Data records:
:::::

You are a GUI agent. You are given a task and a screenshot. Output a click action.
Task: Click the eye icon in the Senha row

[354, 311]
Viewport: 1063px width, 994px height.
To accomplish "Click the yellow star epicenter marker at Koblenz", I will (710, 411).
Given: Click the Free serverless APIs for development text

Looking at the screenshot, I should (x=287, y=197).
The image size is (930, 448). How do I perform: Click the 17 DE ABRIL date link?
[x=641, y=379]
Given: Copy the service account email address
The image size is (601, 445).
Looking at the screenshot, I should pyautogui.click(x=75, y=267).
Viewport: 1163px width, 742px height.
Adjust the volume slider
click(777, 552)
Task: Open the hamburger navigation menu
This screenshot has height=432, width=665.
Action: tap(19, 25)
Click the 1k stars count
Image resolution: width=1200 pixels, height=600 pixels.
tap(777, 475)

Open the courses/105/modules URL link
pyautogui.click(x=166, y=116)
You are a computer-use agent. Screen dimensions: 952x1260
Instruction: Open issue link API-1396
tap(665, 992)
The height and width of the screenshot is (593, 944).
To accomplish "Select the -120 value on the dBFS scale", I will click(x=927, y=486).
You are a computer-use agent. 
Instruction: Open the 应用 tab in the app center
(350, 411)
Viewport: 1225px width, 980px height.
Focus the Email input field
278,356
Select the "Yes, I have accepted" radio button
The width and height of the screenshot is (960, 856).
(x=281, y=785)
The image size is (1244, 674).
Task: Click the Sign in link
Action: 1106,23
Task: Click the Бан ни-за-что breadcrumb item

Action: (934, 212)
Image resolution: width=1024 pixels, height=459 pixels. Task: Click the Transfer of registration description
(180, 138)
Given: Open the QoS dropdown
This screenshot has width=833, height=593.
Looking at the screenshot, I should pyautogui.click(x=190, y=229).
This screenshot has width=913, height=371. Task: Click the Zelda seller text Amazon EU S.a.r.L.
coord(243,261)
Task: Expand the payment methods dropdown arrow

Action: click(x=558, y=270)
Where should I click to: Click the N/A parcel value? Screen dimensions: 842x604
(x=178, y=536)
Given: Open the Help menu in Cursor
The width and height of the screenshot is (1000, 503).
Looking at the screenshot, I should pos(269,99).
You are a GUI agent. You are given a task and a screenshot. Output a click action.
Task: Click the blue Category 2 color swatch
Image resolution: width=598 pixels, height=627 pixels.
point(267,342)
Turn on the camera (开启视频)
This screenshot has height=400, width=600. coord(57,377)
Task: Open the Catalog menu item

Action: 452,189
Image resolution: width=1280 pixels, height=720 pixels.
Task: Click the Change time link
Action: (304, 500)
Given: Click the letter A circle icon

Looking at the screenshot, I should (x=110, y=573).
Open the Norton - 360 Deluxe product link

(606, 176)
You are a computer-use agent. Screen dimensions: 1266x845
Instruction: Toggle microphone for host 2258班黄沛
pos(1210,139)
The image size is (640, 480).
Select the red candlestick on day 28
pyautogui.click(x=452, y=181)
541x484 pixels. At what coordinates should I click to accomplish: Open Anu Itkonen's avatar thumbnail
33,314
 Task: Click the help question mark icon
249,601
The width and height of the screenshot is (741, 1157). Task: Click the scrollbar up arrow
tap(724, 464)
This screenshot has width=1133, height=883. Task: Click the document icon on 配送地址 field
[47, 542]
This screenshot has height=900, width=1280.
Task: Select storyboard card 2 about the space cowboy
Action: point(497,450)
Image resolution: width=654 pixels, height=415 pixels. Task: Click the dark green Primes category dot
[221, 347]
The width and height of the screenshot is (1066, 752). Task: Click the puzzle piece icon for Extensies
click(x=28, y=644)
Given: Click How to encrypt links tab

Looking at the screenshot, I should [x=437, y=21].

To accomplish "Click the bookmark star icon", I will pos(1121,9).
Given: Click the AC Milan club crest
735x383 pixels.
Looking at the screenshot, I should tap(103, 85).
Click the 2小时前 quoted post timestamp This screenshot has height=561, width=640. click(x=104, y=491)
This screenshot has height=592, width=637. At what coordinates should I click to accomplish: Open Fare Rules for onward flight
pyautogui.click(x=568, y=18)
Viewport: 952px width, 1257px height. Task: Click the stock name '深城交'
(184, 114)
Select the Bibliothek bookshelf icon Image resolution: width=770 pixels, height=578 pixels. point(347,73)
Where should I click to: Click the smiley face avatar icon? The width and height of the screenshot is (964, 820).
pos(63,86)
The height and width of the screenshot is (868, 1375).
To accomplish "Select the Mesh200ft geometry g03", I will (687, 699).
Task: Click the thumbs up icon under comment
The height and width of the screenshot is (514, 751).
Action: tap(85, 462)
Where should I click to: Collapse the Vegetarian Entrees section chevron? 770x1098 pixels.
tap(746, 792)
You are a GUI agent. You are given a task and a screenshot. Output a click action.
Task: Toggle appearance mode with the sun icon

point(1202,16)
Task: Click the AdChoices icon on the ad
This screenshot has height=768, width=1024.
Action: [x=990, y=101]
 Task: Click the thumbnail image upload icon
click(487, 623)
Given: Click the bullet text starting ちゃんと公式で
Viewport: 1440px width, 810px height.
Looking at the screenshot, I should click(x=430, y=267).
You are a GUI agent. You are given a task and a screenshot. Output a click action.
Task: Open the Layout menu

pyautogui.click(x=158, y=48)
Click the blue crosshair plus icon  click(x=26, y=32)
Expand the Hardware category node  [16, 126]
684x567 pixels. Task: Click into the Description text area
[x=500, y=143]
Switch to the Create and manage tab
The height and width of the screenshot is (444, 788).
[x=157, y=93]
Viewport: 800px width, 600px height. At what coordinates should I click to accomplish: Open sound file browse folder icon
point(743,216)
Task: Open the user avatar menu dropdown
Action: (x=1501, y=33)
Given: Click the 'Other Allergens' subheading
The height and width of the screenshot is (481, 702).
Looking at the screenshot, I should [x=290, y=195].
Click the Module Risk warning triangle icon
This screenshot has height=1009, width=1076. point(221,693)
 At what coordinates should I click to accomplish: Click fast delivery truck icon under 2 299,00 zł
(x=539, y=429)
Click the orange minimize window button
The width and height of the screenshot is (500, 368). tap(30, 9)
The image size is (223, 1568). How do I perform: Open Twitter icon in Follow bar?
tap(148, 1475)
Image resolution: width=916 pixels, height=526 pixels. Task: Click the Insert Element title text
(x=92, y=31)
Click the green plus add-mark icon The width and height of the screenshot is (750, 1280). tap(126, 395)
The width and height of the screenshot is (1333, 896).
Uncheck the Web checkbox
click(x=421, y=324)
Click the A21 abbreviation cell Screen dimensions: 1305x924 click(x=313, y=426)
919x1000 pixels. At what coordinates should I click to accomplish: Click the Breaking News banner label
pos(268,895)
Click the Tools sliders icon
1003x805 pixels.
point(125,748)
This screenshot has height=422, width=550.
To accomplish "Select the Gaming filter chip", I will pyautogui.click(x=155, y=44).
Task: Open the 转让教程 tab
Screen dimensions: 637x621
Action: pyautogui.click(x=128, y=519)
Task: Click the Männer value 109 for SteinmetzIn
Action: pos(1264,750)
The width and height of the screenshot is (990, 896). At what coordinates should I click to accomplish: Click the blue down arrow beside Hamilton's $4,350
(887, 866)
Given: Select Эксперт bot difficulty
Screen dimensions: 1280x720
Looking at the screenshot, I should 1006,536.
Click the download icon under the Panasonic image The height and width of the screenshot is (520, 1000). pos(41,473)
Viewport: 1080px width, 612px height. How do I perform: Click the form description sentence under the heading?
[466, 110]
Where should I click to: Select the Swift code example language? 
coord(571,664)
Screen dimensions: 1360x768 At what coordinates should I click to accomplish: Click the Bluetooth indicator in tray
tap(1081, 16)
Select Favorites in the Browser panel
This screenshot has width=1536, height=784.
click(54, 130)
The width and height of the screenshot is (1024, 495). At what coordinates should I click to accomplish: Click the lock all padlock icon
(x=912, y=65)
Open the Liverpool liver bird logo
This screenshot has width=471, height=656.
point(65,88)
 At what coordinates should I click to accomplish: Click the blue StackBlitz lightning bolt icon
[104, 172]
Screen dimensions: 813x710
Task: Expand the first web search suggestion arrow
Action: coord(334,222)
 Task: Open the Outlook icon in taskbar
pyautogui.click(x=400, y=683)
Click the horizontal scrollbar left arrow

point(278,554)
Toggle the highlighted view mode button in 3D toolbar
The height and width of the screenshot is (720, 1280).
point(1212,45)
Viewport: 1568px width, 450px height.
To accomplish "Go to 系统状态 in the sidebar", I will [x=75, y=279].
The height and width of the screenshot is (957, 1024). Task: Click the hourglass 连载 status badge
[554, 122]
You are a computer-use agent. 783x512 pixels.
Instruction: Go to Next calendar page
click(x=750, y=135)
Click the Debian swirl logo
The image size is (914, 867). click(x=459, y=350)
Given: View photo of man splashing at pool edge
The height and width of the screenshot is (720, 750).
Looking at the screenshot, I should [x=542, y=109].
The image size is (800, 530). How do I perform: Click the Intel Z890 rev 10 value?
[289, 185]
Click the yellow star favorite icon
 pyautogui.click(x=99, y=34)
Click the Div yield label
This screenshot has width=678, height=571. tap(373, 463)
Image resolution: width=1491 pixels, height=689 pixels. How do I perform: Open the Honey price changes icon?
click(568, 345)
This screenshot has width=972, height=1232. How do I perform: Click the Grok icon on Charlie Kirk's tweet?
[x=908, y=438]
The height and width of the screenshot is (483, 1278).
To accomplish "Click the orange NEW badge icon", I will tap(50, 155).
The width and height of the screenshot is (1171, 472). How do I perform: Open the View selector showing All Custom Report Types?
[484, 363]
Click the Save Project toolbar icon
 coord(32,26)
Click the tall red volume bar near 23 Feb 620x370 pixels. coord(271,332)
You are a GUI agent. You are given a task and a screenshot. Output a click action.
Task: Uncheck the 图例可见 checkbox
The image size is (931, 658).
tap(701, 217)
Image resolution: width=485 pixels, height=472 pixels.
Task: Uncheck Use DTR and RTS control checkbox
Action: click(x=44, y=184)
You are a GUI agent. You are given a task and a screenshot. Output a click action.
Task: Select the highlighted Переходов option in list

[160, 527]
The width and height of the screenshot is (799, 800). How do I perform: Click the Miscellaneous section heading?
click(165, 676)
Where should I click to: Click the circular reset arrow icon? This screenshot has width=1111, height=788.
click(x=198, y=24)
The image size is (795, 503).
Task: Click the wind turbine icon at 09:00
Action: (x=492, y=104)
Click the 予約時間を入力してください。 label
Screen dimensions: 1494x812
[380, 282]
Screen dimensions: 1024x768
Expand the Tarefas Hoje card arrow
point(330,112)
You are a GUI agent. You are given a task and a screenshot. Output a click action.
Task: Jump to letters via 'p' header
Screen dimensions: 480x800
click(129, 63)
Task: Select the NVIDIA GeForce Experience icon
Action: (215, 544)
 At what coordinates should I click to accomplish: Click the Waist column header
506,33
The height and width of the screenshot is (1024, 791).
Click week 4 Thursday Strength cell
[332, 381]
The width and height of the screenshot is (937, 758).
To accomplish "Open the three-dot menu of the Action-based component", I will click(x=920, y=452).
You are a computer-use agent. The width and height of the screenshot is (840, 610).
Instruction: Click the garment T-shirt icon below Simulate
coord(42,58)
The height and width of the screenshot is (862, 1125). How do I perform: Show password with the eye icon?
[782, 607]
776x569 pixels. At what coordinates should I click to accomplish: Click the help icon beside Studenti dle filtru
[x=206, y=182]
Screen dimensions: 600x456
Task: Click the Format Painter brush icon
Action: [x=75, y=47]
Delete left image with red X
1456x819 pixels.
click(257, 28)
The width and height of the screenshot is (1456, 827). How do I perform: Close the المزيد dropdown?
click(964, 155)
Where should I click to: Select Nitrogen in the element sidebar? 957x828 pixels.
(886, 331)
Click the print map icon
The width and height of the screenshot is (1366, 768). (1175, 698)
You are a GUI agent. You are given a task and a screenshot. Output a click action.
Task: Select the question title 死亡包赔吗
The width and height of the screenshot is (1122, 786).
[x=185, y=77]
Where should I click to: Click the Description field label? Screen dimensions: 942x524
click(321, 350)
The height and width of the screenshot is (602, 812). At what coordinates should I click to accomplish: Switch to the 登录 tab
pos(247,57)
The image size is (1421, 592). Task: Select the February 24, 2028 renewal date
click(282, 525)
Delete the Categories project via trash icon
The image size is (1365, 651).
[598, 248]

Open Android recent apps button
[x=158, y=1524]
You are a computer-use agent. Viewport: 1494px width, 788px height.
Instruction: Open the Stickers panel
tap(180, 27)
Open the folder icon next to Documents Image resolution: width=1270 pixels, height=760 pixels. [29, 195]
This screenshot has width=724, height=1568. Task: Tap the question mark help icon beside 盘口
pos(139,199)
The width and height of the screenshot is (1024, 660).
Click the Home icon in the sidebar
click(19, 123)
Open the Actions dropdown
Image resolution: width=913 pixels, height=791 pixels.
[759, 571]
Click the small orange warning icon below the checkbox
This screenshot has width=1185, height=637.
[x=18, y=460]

:::::

> [REQUIREMENT] Set down, unchanged, only those lines above that fall between the line with "The width and height of the screenshot is (1456, 827)." and the line with "Task: Select the question title 死亡包赔吗", the two end lines included.

> [FINAL ANSWER]
The width and height of the screenshot is (1456, 827). How do I perform: Close the المزيد dropdown?
click(964, 155)
Where should I click to: Select Nitrogen in the element sidebar? 957x828 pixels.
(886, 331)
Click the print map icon
The width and height of the screenshot is (1366, 768). (1175, 698)
You are a GUI agent. You are given a task and a screenshot. Output a click action.
Task: Select the question title 死亡包赔吗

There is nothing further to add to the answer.